*Task instructions:* Pick out the lines below that contain the string "each" and copy them all.
[Start of Attachment]
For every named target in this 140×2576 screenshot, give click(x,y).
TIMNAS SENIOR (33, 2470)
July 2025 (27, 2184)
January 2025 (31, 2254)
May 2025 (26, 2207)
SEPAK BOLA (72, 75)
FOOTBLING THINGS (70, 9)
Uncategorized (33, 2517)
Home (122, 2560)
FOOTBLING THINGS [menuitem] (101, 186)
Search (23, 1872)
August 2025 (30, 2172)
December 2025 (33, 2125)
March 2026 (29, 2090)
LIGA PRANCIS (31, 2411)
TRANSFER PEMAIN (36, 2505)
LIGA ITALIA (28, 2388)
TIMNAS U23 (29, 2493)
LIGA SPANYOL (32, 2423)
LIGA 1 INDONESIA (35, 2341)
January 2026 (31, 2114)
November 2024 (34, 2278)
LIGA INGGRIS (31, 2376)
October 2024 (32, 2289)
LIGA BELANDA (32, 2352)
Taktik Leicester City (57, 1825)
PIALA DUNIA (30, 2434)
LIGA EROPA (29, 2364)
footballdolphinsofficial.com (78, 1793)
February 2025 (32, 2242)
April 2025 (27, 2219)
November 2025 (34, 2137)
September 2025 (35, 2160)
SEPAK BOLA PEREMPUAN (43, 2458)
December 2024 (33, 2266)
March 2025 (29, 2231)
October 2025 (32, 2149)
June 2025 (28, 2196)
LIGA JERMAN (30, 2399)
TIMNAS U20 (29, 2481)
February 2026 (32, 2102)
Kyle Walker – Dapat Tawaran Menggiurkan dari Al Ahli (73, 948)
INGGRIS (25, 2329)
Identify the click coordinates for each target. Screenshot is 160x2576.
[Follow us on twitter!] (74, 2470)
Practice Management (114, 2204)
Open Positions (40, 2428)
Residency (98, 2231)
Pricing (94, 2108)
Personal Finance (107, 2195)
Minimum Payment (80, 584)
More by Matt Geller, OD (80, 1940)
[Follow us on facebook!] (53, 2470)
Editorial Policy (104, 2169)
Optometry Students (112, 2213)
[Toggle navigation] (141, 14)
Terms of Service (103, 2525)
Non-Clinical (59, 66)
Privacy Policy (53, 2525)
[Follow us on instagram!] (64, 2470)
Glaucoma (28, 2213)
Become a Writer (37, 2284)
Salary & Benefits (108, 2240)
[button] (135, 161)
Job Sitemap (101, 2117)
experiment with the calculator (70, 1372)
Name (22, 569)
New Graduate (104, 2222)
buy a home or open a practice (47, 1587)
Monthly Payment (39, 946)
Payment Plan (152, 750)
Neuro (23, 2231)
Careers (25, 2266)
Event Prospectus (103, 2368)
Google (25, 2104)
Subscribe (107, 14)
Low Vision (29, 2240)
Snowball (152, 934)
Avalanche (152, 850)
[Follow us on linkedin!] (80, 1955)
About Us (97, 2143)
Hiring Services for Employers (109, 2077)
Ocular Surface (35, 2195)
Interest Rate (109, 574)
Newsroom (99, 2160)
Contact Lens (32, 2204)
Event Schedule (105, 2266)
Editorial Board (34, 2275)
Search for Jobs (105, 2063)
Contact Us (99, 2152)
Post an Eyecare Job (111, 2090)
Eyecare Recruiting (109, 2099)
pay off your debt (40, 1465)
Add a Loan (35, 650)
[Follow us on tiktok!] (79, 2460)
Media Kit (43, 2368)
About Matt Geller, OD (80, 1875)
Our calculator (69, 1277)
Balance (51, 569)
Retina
[End of Attachment]
[Start of Attachment]
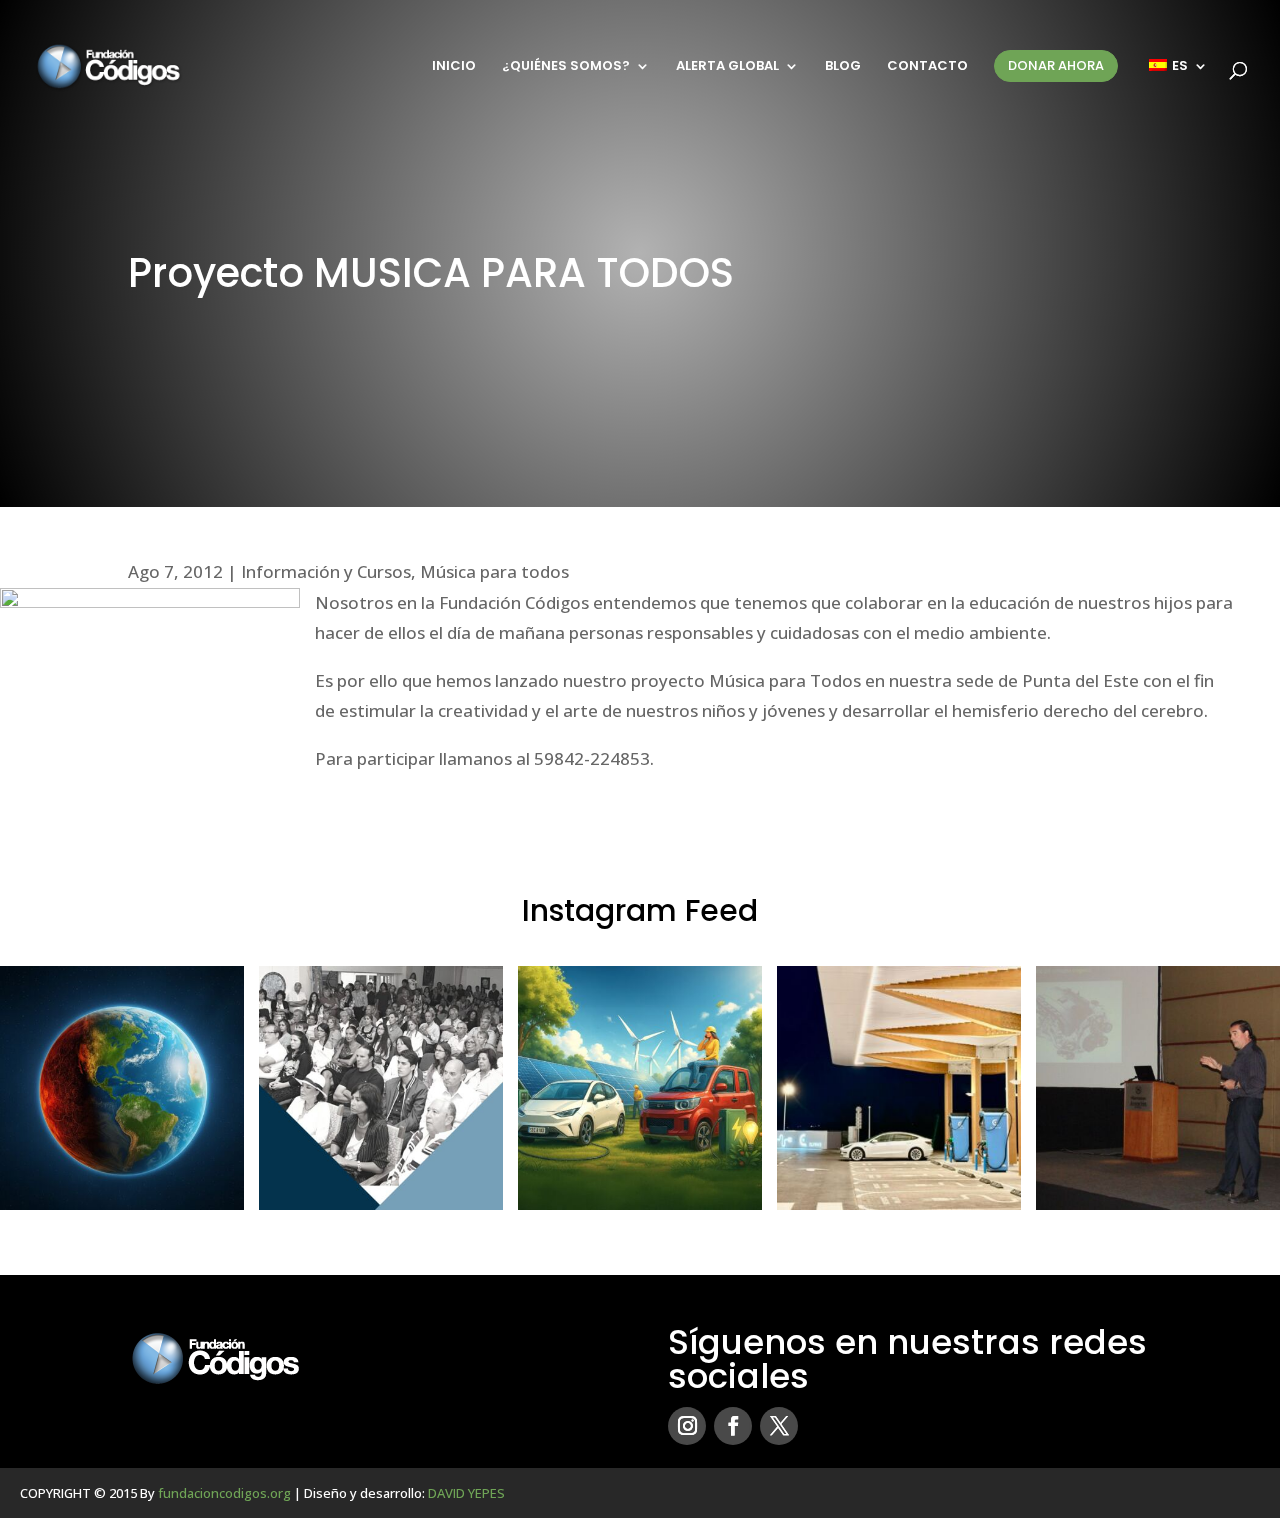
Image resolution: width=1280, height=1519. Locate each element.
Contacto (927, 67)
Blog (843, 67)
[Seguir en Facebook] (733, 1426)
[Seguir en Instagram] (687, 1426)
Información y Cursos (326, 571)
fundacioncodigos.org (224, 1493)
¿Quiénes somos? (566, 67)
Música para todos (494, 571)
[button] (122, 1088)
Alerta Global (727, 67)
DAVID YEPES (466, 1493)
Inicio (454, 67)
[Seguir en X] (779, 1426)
[End of Attachment]
*Task solution:*
Identify the click coordinates for each target. Screenshot is 160x2576.
Image resolution: width=1280, height=1519. Locate each element.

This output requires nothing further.